Exercise inputs:
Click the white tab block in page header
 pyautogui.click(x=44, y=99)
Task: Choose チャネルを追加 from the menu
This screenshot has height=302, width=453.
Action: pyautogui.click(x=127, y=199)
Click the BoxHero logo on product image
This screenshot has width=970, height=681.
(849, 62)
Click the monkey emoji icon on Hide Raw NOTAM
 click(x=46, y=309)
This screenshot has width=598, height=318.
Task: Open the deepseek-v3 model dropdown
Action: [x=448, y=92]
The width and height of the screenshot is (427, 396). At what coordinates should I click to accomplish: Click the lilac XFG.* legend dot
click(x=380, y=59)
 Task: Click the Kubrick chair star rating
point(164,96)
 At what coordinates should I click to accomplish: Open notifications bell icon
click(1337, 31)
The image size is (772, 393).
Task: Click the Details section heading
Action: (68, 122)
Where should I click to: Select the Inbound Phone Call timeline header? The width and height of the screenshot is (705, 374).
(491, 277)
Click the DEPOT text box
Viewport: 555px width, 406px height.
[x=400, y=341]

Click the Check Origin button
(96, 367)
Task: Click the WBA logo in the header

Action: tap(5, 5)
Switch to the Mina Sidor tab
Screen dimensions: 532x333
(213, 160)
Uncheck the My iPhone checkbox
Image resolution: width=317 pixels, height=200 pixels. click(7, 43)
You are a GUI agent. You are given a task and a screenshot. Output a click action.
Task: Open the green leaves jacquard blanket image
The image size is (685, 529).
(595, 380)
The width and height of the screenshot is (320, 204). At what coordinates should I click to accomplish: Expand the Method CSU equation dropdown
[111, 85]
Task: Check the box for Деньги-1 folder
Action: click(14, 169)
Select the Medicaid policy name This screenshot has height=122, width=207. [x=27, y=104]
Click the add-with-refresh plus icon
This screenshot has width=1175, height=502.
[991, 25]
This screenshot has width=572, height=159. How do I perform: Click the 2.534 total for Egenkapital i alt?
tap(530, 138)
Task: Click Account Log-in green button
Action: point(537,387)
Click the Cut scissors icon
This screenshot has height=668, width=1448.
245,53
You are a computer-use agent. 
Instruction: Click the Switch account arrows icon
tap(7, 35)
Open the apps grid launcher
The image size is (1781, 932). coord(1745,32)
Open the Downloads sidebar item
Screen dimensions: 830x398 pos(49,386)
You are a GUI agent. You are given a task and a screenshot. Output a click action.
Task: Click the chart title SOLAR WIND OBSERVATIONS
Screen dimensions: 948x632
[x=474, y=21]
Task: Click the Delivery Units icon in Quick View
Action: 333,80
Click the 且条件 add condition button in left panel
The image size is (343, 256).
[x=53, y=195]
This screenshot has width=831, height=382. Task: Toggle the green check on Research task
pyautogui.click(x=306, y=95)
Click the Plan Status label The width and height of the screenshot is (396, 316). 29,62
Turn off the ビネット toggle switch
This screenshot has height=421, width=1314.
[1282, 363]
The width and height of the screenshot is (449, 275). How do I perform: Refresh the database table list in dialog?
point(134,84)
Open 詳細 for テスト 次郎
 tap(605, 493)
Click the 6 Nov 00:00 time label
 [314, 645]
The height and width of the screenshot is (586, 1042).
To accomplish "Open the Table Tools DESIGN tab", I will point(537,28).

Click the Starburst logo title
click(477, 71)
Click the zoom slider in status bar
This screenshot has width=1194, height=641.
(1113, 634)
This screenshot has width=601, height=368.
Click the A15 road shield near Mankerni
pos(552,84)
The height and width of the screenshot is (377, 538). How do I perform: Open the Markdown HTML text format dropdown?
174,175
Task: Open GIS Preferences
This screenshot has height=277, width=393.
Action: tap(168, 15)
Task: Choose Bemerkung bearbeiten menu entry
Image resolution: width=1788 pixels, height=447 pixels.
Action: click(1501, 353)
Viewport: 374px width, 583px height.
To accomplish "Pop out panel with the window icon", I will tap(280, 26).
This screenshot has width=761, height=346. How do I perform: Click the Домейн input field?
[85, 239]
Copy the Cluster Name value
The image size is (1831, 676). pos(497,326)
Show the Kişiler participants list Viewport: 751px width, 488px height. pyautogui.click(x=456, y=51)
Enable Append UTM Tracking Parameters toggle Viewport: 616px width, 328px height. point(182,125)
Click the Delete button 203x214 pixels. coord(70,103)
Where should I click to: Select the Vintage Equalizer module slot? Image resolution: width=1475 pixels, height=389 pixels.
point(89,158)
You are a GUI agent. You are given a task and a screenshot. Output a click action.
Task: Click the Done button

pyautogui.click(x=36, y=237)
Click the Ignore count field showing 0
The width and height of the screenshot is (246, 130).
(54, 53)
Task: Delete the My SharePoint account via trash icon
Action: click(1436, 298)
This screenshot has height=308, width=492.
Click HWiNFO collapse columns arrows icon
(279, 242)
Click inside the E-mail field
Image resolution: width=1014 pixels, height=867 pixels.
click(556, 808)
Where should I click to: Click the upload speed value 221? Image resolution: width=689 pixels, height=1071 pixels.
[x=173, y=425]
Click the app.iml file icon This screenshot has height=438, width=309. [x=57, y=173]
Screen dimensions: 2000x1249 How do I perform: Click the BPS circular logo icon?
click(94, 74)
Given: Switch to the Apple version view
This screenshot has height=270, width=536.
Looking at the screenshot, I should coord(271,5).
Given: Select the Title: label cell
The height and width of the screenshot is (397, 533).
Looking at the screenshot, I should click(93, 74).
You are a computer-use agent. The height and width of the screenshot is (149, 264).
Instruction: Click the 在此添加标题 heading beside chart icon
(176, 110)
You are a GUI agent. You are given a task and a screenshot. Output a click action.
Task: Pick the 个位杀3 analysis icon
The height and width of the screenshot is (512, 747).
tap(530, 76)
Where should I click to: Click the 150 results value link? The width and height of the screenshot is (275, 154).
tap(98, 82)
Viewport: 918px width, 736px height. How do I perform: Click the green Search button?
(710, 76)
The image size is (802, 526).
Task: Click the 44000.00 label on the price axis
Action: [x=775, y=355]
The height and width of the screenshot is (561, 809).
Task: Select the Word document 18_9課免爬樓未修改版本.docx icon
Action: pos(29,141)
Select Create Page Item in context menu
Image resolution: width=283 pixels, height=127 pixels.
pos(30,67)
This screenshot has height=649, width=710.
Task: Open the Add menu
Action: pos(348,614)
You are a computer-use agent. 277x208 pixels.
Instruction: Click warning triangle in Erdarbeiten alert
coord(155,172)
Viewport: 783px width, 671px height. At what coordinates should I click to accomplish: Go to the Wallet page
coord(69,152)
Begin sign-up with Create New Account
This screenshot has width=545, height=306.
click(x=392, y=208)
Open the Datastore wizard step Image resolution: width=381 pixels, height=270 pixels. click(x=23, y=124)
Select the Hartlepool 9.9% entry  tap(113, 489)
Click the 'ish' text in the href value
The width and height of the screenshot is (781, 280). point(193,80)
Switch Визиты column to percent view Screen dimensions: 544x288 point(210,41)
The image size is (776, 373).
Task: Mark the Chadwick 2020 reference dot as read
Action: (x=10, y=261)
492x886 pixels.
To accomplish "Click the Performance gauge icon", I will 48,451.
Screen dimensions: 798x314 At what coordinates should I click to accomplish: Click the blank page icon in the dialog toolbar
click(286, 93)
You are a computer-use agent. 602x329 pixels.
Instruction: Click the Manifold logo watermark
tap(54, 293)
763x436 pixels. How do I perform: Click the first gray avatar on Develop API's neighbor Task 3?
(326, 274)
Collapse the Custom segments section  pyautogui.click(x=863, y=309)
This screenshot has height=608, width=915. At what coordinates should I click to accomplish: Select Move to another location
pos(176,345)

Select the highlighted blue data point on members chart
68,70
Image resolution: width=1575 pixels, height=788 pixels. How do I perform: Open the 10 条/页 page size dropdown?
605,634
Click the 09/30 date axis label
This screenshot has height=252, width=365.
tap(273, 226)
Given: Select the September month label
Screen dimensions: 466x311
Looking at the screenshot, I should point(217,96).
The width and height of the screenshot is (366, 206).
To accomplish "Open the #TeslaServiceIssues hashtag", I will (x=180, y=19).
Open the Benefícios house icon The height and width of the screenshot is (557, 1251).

Task instructions:
Reproduce exactly the line containing "Given: Select the September month label" and all lines after it through the end of the listing above; leave out every earlier line.

Response to the task:
Given: Select the September month label
Screen dimensions: 466x311
Looking at the screenshot, I should point(217,96).
The width and height of the screenshot is (366, 206).
To accomplish "Open the #TeslaServiceIssues hashtag", I will (x=180, y=19).
Open the Benefícios house icon The height and width of the screenshot is (557, 1251).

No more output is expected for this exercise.